Drugmakers Sanofi and Johnson & Johnson announced yesterday that they're pulling the plug on a phase 3 trial of their joint vaccine candidate for extraintestinal pathogenic Escherichia coli.
The companies said in a news release that in a scheduled review of the E.mbrace 3 trial, an independent data monitoring committee (IDMC) determined that the vaccine—ExPEC9V—was not sufficiently effective at preventing invasive E coli disease (IED) compared with placebo and recommended discontinuing the study.

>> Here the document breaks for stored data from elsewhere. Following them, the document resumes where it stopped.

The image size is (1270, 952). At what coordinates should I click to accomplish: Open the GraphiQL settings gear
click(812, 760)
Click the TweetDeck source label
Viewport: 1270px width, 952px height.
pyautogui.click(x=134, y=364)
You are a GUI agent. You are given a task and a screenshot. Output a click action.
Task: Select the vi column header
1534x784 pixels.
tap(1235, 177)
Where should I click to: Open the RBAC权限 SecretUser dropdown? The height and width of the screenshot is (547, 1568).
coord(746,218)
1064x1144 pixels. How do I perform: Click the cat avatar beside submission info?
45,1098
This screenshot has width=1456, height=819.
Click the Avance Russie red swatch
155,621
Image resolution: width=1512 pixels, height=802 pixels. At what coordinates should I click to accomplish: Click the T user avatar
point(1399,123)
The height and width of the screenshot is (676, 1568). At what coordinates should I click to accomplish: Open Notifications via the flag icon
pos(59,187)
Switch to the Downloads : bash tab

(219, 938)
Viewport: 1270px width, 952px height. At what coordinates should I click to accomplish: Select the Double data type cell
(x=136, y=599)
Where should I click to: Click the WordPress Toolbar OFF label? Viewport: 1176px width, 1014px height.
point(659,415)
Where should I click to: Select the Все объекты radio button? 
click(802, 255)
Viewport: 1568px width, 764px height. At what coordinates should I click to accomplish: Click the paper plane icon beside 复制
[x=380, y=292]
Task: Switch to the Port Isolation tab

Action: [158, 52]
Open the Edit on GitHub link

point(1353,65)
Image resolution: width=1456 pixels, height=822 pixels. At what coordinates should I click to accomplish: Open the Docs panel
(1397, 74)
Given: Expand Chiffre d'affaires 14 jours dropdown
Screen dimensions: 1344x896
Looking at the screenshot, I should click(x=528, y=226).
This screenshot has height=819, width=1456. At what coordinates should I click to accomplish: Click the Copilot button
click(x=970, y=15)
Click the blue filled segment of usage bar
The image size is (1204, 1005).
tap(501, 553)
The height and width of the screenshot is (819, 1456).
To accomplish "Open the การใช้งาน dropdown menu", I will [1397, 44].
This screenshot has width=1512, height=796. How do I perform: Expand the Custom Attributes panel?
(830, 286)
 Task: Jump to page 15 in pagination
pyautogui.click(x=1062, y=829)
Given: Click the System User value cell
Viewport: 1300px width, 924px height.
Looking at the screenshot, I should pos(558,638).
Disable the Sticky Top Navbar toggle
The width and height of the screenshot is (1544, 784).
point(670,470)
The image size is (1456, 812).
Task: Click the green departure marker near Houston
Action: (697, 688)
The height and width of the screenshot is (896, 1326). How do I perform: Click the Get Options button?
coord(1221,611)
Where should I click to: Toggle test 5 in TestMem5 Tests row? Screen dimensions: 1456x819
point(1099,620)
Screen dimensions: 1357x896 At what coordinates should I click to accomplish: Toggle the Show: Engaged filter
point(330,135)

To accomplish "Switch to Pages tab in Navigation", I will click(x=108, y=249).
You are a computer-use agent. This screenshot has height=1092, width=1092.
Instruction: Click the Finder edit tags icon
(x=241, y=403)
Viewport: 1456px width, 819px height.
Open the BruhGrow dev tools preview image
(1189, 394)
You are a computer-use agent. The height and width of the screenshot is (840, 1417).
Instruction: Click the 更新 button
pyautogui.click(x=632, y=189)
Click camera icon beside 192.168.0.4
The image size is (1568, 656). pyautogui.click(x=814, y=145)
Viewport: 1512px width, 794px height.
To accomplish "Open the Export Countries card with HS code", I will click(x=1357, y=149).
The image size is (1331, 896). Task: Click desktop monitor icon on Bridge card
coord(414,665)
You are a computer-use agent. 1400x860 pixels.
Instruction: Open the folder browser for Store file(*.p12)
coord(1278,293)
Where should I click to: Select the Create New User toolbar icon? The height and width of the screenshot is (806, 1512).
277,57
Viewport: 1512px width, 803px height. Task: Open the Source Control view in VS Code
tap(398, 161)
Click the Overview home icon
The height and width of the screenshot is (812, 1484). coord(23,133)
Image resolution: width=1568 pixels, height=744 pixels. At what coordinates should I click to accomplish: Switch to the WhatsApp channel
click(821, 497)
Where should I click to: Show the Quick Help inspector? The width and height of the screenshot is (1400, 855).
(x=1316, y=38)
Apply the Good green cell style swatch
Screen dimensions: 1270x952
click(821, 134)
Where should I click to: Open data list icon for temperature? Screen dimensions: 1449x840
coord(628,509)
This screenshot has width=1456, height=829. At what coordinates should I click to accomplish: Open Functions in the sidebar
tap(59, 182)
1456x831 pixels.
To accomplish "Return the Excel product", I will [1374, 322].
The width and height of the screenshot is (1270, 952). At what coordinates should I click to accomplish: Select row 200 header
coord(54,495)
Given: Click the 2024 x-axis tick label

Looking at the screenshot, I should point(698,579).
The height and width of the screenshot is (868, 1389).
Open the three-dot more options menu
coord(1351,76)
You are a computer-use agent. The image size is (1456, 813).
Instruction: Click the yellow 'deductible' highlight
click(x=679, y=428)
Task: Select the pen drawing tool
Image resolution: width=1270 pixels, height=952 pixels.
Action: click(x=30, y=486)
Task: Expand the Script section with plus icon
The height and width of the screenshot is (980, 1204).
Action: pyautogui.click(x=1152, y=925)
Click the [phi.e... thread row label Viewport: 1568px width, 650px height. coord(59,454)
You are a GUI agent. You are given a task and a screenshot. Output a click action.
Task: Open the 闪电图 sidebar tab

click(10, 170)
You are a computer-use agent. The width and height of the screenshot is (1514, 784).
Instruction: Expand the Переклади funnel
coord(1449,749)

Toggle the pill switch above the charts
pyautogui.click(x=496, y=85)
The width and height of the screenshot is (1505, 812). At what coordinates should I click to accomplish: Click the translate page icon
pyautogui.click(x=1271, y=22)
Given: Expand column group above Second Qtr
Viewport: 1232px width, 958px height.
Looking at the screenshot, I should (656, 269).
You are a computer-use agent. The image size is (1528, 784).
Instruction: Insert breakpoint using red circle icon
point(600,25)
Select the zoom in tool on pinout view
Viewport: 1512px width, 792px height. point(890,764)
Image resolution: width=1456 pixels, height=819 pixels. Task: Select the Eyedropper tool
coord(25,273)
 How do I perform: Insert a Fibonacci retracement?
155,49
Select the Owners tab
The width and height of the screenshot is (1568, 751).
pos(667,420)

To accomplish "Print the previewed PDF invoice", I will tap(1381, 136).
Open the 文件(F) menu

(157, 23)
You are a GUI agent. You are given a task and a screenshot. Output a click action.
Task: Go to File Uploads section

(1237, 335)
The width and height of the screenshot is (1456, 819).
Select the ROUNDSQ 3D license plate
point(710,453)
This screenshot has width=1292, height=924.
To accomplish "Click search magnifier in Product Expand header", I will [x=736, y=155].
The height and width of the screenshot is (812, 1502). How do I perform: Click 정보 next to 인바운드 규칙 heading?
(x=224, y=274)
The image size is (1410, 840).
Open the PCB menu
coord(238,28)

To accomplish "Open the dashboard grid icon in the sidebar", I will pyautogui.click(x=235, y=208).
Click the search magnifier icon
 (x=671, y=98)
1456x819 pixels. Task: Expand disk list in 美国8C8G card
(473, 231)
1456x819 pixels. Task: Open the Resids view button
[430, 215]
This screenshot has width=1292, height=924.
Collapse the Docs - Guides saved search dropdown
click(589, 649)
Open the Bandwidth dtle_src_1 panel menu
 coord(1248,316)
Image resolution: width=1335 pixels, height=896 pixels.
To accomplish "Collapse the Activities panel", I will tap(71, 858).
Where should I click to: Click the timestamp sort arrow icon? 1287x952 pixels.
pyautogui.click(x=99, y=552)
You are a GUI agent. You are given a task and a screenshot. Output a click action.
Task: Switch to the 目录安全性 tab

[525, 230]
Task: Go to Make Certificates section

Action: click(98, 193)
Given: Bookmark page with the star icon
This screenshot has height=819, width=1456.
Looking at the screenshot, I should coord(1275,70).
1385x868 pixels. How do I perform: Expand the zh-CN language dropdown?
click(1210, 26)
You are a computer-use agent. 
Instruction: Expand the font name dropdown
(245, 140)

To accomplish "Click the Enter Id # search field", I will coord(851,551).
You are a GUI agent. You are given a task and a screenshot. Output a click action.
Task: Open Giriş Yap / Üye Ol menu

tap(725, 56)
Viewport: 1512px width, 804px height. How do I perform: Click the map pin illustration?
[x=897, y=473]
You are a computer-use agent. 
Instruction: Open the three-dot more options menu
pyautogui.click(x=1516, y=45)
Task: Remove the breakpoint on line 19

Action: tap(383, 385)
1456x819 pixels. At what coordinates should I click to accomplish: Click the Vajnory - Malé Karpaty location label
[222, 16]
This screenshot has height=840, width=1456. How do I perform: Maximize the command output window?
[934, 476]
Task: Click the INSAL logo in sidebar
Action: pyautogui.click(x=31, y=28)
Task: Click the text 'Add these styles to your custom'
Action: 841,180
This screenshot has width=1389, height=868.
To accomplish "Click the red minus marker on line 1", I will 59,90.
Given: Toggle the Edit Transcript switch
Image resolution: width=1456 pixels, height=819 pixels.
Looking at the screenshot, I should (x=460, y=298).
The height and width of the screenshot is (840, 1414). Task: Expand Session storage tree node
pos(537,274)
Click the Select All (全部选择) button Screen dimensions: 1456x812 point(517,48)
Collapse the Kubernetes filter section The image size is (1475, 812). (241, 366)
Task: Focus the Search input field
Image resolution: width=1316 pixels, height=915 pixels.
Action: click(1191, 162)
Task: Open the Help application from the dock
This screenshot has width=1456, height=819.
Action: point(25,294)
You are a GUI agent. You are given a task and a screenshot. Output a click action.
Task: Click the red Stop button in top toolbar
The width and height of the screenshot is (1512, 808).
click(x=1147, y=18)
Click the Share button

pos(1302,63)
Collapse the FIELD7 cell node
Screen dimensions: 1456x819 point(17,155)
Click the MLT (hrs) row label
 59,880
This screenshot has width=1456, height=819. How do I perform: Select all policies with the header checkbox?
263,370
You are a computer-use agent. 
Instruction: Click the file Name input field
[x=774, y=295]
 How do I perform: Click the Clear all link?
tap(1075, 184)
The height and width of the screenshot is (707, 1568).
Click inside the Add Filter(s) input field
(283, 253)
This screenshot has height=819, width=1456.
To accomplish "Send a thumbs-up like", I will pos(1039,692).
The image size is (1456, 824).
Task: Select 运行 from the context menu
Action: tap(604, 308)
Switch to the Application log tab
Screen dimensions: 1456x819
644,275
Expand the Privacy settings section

Initiated in 2021, the trial was testing the efficacy, safety, and immunogenicity of the vaccine in preventing IED, which includes sepsis and bloodstream infections, in adults 60 and older.
Extraintestinal pathogenic E coli causes an estimated 10 million cases of IED annually and is a leading cause of sepsis, particularly in older adults with chronic illnesses.
Disappointing findings
"E. coli sepsis is a devastating disease and there are no preventative measures available to date," said Jean-Francois Toussaint, PhD, MBA, Sanofi's global head of vaccine research and development. "We are disappointed to see that the vaccine was not associated with sufficient efficacy to support the trial continuation, and we will work tirelessly to understand the factors behind the IDMC's finding and to share further analysis once available."
Sanofi entered into agreement with Johnson & Johnson in October 2023 to co-fund future research and development costs for the vaccine, which was developed by Johnson & Johnson subsidiary Janssen Pharmaceuticals.
No safety events related to the vaccine were identified in the trial, and investigators said participants who developed IED received prompt treatment and care.